**What to produce**
Exclude every picture. Output verbatim the lines from the one containing "This screenshot has height=313, width=238." to the end of the data.

**Record set**
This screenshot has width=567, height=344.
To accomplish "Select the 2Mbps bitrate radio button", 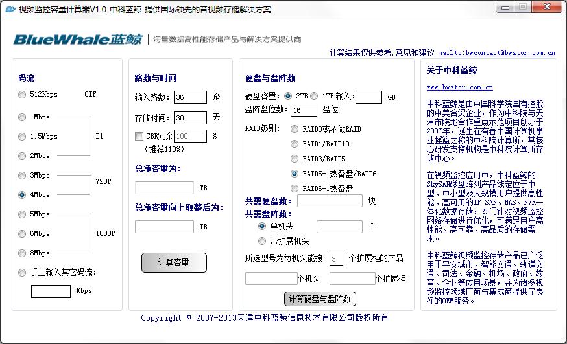I will 23,156.
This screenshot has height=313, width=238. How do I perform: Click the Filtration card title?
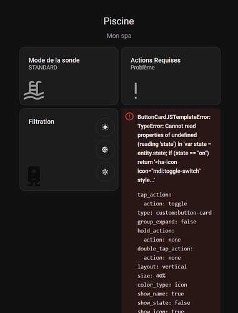coord(41,121)
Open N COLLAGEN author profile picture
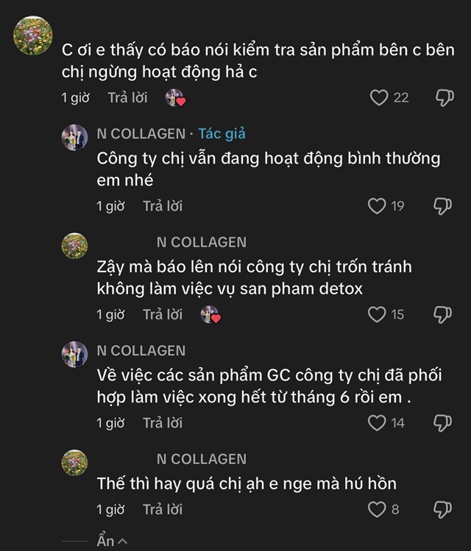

**Task solution**
This screenshot has height=313, width=238. How do I perform: Click the Filtration card title?
coord(41,121)
Open N COLLAGEN author profile picture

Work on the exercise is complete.